Duran Hattı dediğimiz yapay sınır, 1893 yılında Hindistan adına İngiliz diplomat Sir Mortimer Durand ile Afganistan Şahı Emir Abdurrahman Han arasında kabul edildi. Bu hat, 1919’da Afgan-İngiliz anlaşmasıyla da son halini aldı. Anlaşma yapıldığında henüz Pakistan diye bir devlet yoktu ve bu anlaşma Emir Abdurrahman’ın kendi halkına dayatması ile ortaya çıkmıştı. Durand Hattı, bugünkü Afganistan ile Pakistan arasında, kuzeydoğudan güneybatıya doğru adeta çaprazlamasına uzanan 2640 kilometrelik sınırın adıdır. İngilizler, coğrafyayı fiili olarak terk ettikten sonra anlaşmazlıklar ve çatışmalar bugüne kadar sürecek şekilde başlamıştır. Ana çatışma, Durand Hattı’nın varlığını Pakistan tarafının kabul edip, Afganistan tarafının ise yok saymasından kaynaklanmaktadır. Afganistan’da Hamid Karzai, Eşref Gani ve en son Taliban Hükümeti’ne varıncaya kadar tüm yönetimler, anlaşmayı tanımamış, böyle bir anlaşma olsa bile 100 yıllık geçici bir süreyle yürürlükte olacağını ve bu sürenin dolduğunu öne sürerek Pakistan’dan toprak talep etmişlerdir. Bugün, her iki tarafın da uzlaşı içinde kabul ettikleri bir sınırı bulunmamaktadır.

Hattın Pakistan tarafında, özellikle Hayber Geçidi bölgesinde milyonlarca Peştun yaşamaktadır. Bu kitle, Afganistan’da yaşayan Peştunlarla aynı dini, mezhebi özellikleri taşımakta, aynı dili konuşmakta iken yapay sınırlar nedeniyle birbirlerinden fiili olarak koparılmışlardır. Ortadoğu adı verilen coğrafyayı düşünelim.
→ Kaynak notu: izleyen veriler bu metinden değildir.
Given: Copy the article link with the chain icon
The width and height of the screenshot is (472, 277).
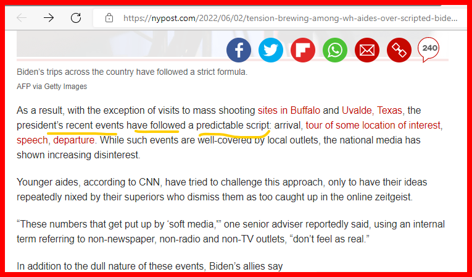Looking at the screenshot, I should tap(399, 50).
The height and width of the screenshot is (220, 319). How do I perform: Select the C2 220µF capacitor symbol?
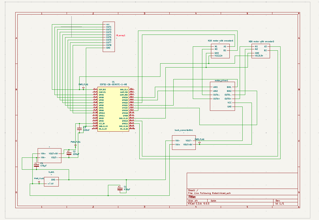coord(69,153)
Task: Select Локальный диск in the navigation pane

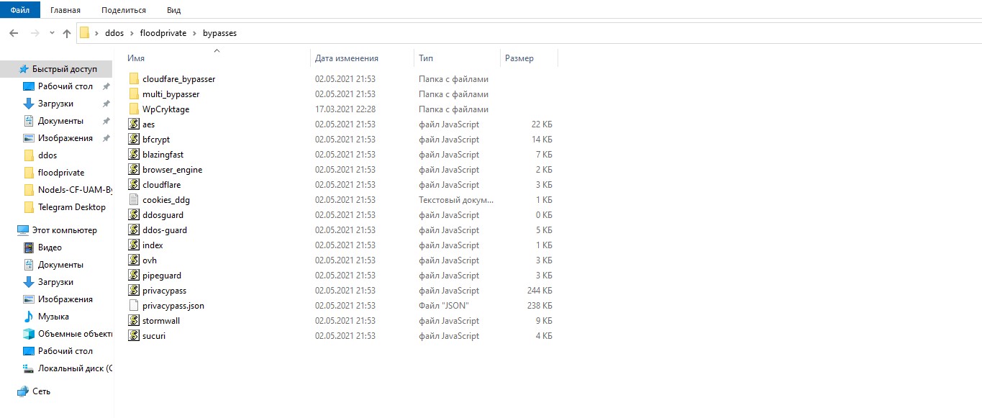Action: (75, 368)
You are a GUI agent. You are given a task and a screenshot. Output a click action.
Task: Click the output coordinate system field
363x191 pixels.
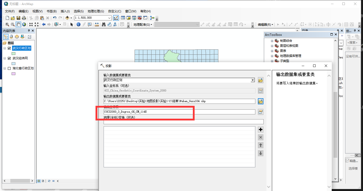(x=179, y=112)
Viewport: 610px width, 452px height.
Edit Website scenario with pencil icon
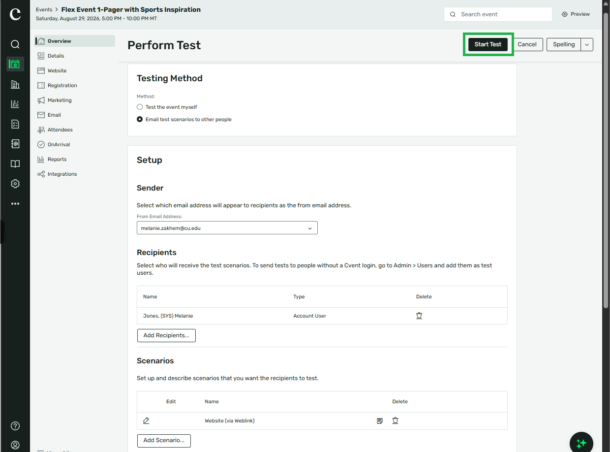(146, 420)
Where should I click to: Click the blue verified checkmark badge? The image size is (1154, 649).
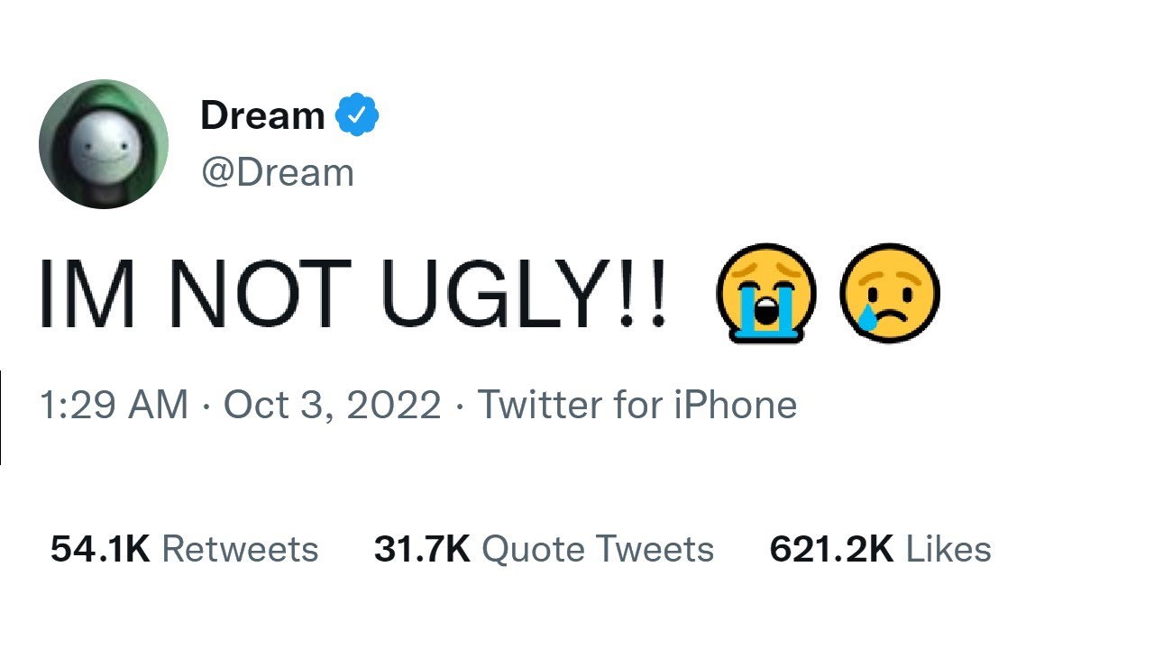pyautogui.click(x=357, y=115)
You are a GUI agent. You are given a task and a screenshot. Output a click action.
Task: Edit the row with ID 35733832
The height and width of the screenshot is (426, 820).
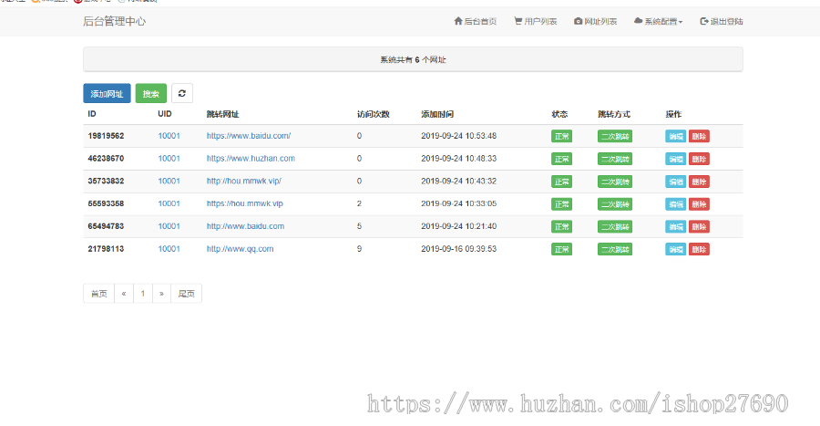click(x=675, y=182)
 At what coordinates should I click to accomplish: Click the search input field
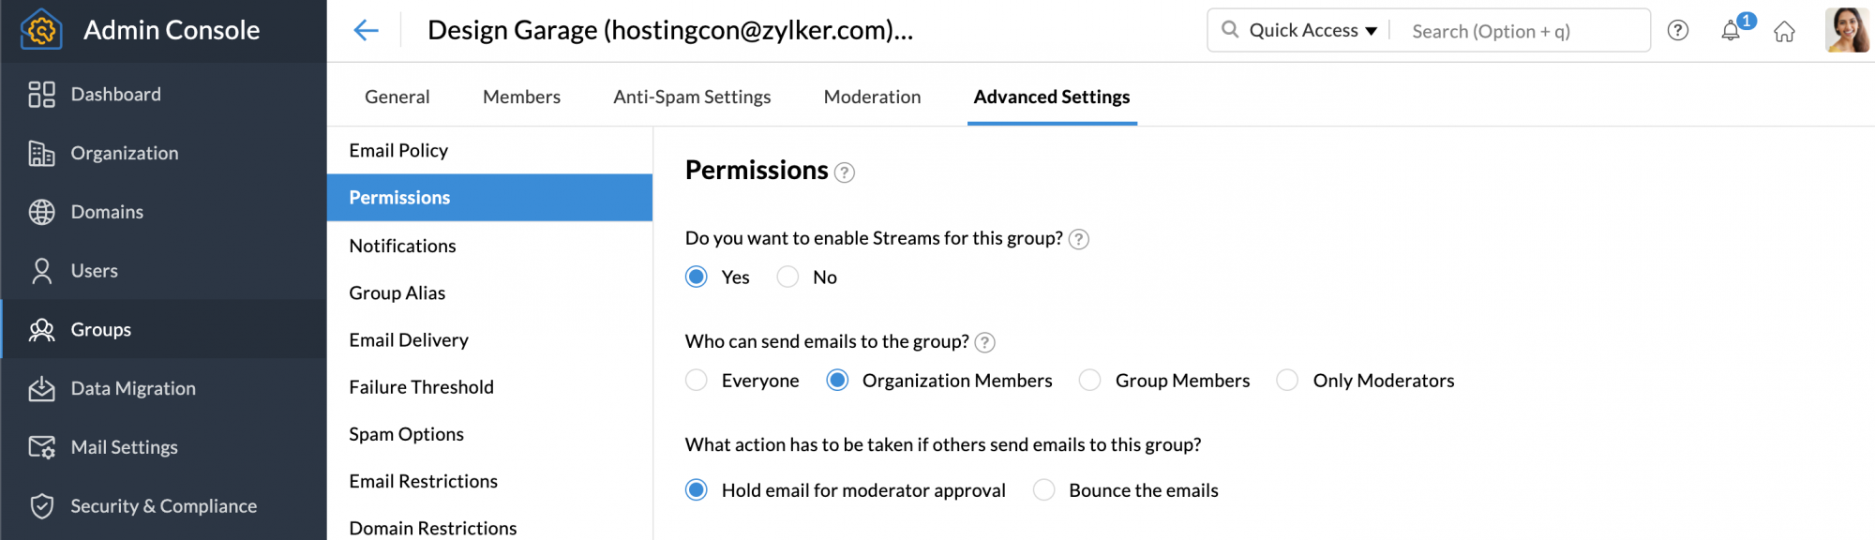point(1519,32)
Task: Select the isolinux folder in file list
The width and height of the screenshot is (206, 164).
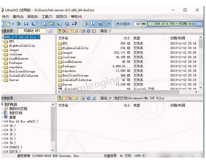Action: (x=69, y=57)
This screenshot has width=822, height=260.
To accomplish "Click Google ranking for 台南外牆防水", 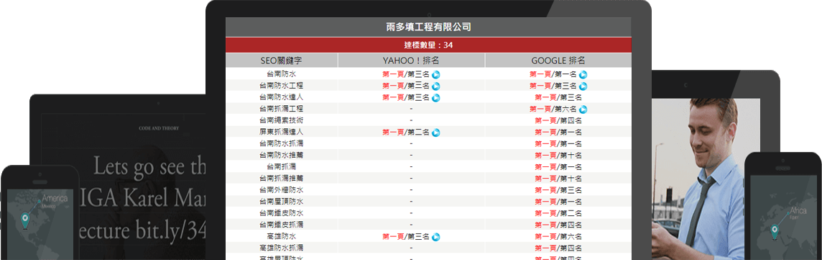I will click(558, 190).
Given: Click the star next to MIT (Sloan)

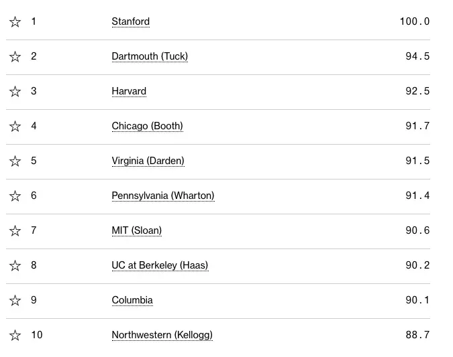Looking at the screenshot, I should pyautogui.click(x=15, y=230).
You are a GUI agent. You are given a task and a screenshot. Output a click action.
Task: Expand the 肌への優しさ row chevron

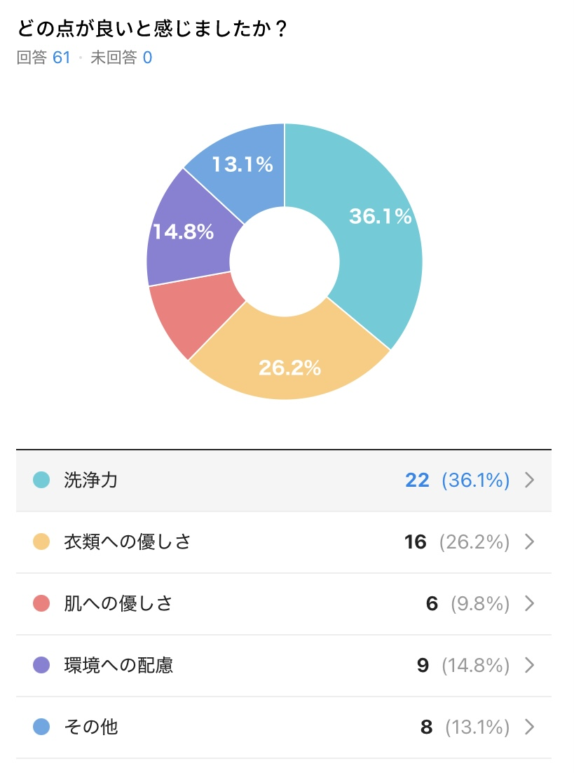530,603
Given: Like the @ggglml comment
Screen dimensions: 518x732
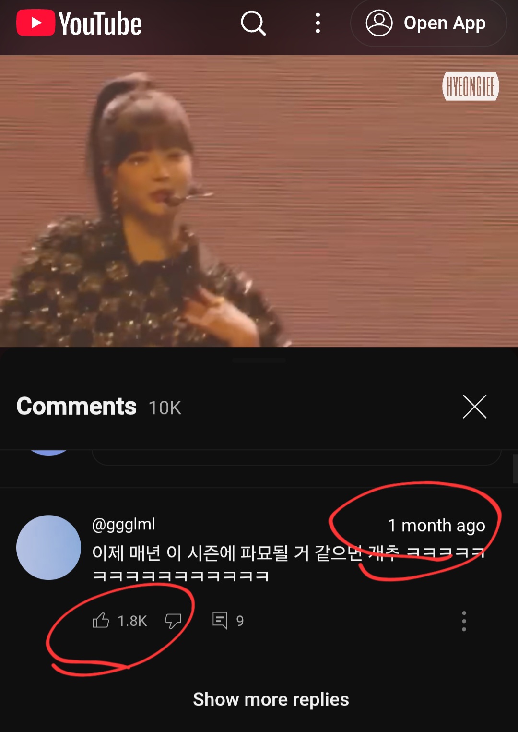Looking at the screenshot, I should 101,621.
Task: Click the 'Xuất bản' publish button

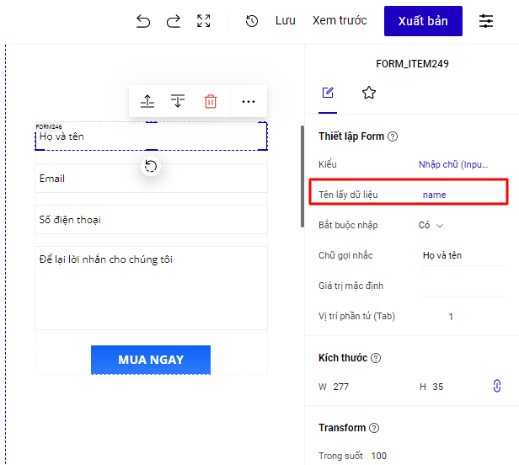Action: 423,21
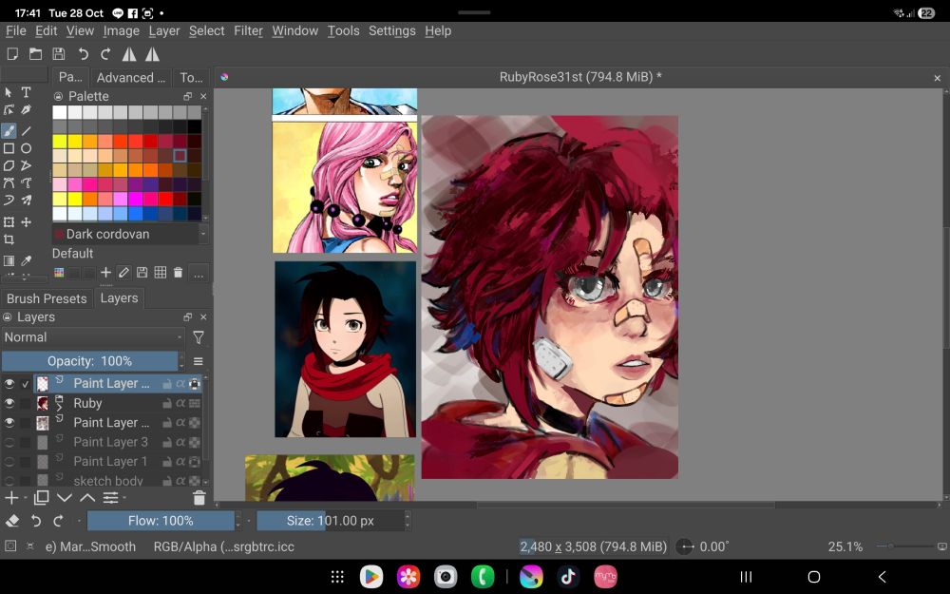Image resolution: width=950 pixels, height=594 pixels.
Task: Select the Freehand Brush tool
Action: click(9, 131)
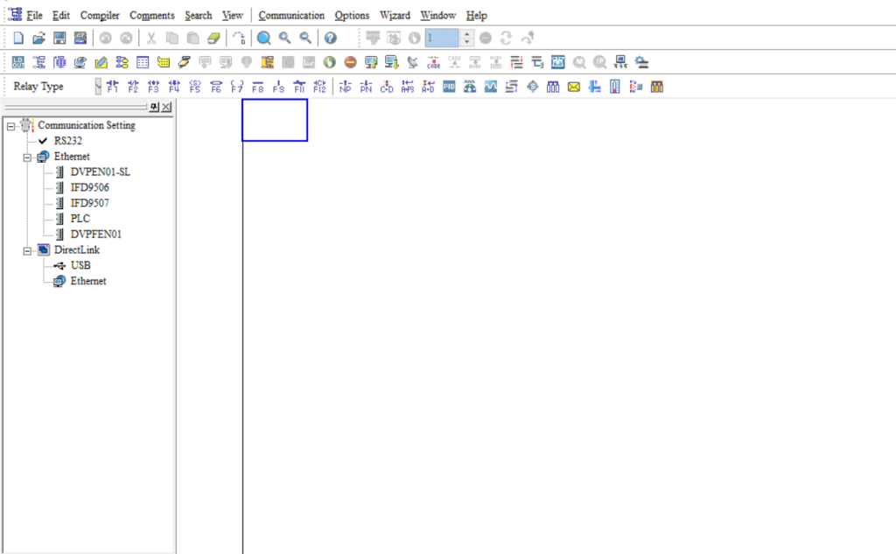This screenshot has height=554, width=896.
Task: Click the mail/message icon on the toolbar
Action: [572, 86]
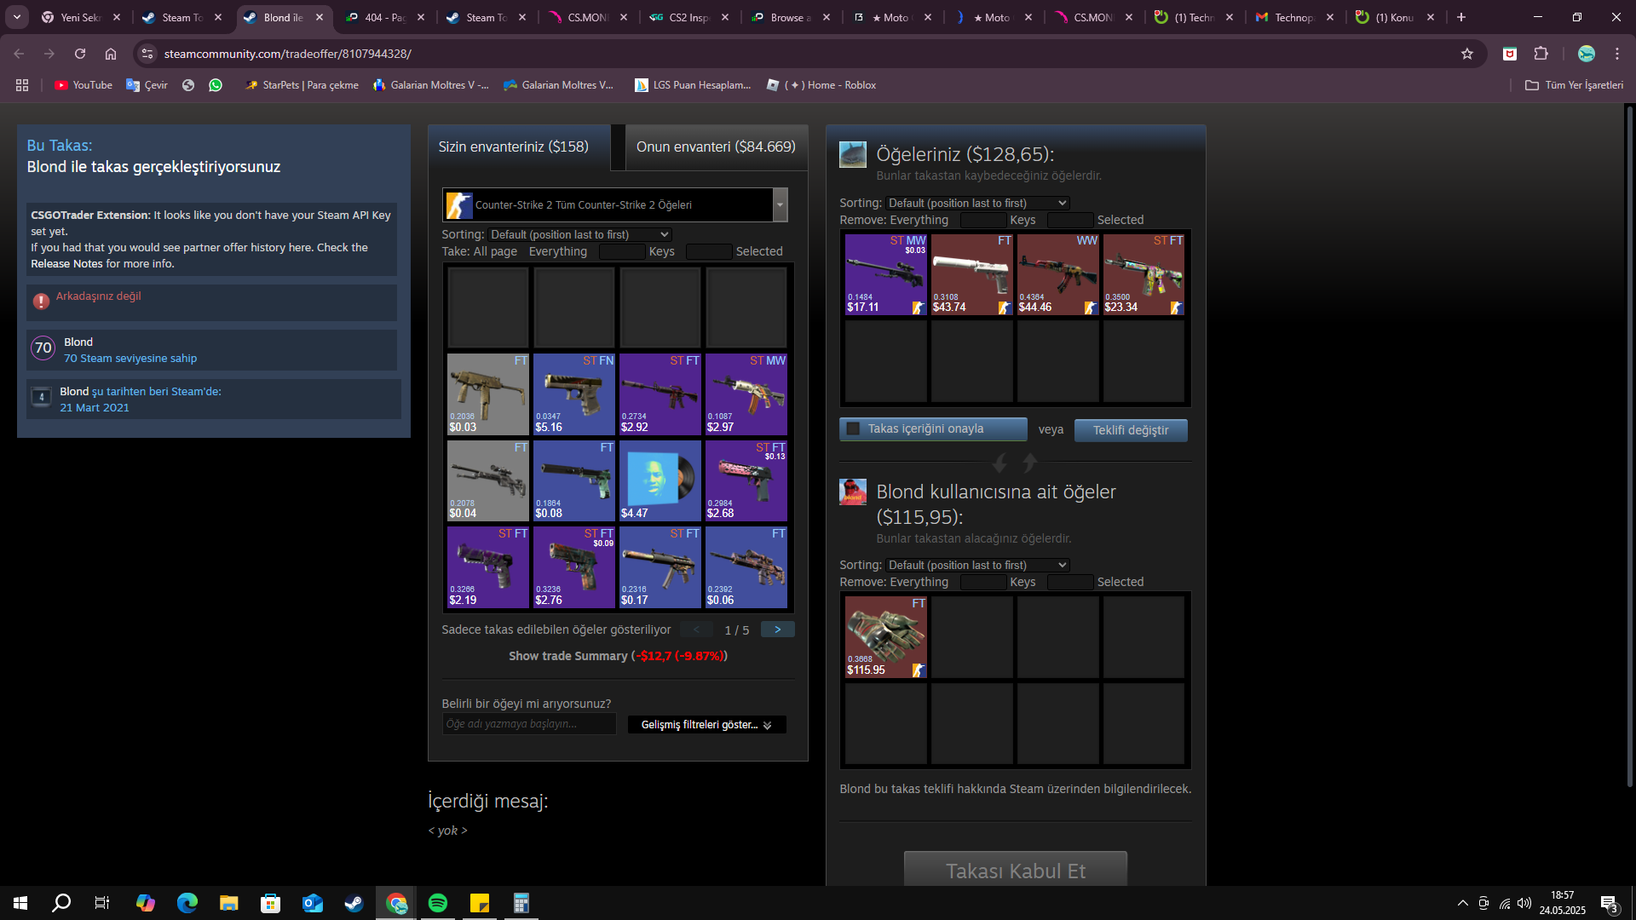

Osmanlı bakiyesini harita üzerinde lime lime doğrayan, sosyolojiye, insan fıtratına aykırı olarak yabancı güçler tarafından hazırlanıp sahaya dayatılan ve kardeşler arasına teller, mayınlı araziler yerleştiren Sykes Picot antlaşması gibi Durand Hattı da bölgeye ayrım, zulüm ve acıdan başka bir şey getirmemiştir.